Record excerpts:
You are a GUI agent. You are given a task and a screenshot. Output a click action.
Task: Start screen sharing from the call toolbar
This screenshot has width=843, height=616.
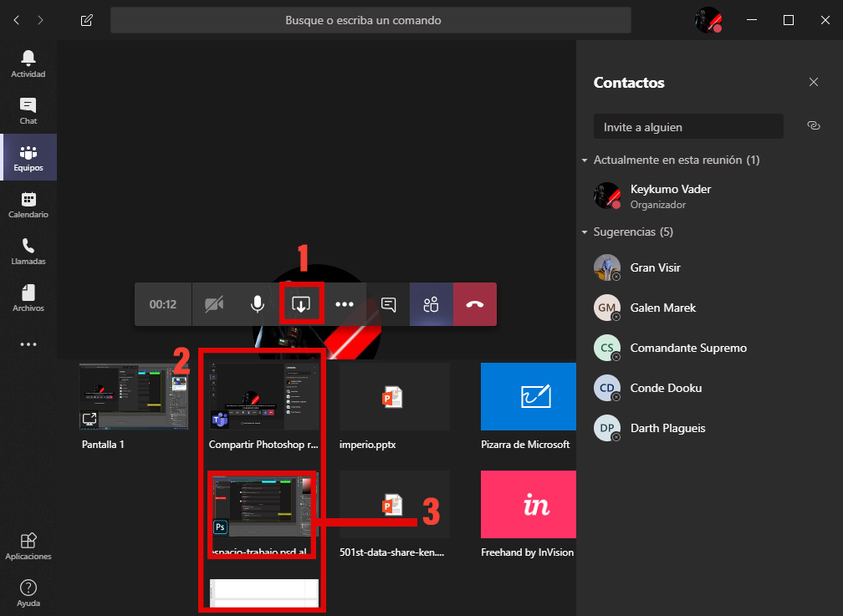(x=301, y=303)
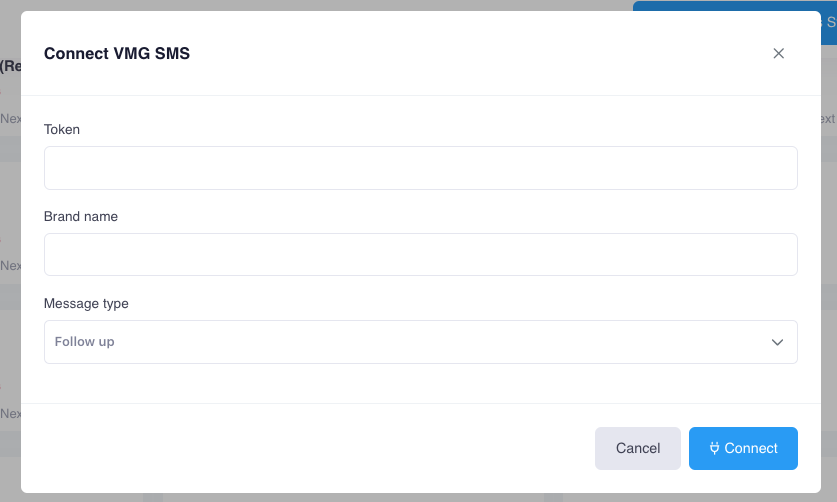Click the 'Connect VMG SMS' dialog title
Viewport: 837px width, 502px height.
(x=117, y=54)
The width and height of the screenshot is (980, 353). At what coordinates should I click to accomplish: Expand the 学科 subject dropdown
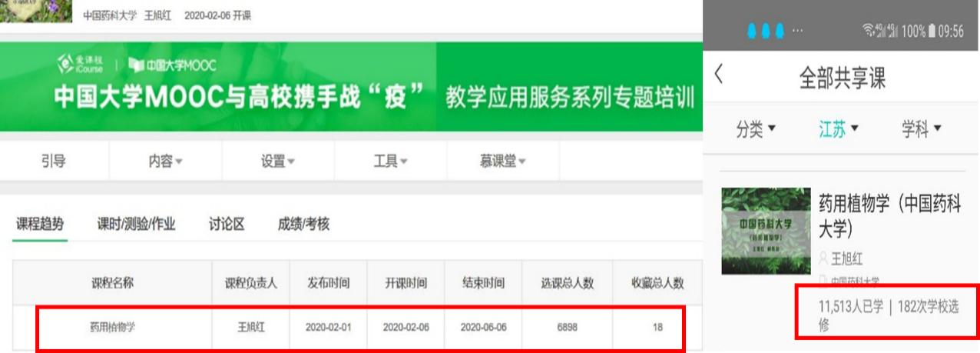[921, 129]
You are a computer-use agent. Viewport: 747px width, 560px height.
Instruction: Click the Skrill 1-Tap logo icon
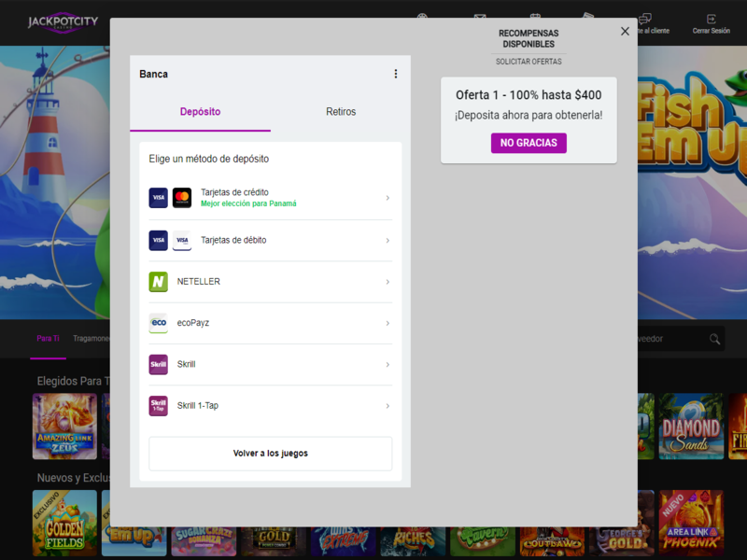[x=158, y=406]
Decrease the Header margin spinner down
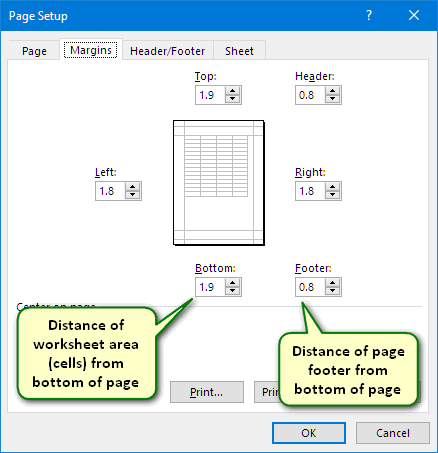Viewport: 438px width, 453px height. (x=332, y=99)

Exercise prompt: Check each line of the material for the word "agent". Copy the ones that have it.

Exercise output:
You are a GUI agent. You are given a task and a screenshot. Output a click action.
You are a computer-use agent. Viewport: 747px width, 560px height.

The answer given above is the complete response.